Records provided:
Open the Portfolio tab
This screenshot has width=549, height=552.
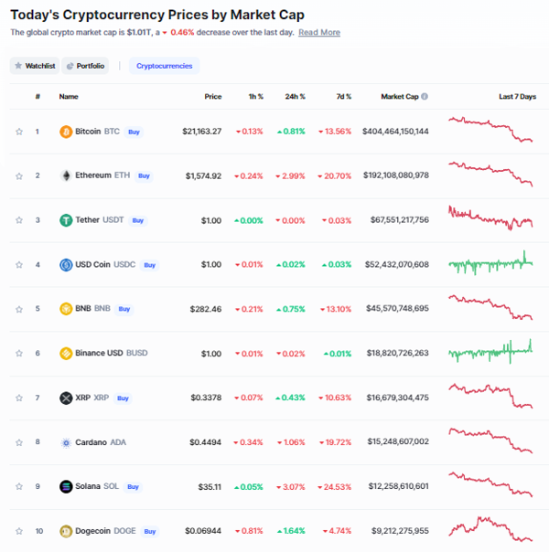point(85,66)
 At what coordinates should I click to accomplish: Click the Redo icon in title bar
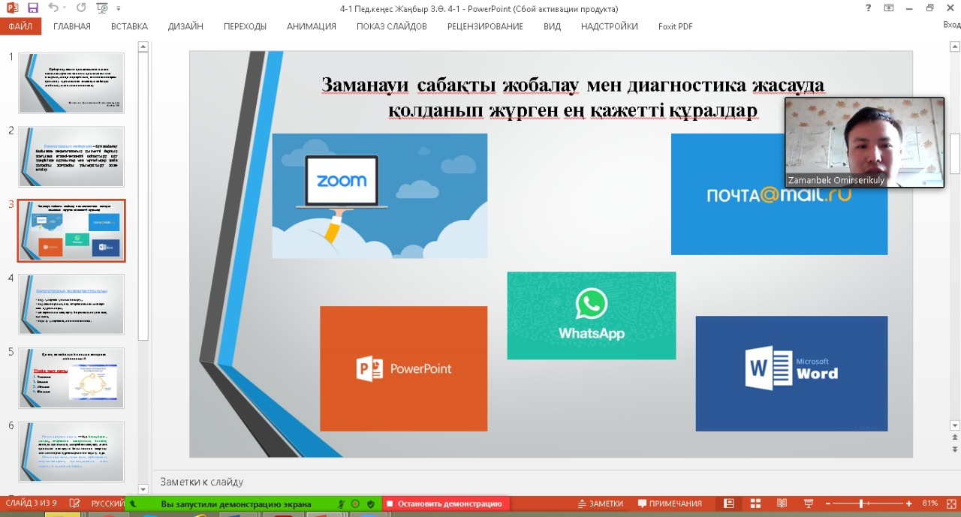pos(80,8)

Task brief: Convert every line of the items above into a JSON list of strings, one string per line, omitting blank lines. Leave the pictures out of your answer.

Result:
[
  "Open the Portfolio tab",
  "This screenshot has width=549, height=552.",
  "point(85,66)",
  " At what coordinates should I click to accomplish: Click the Redo icon in title bar",
  "pos(80,8)"
]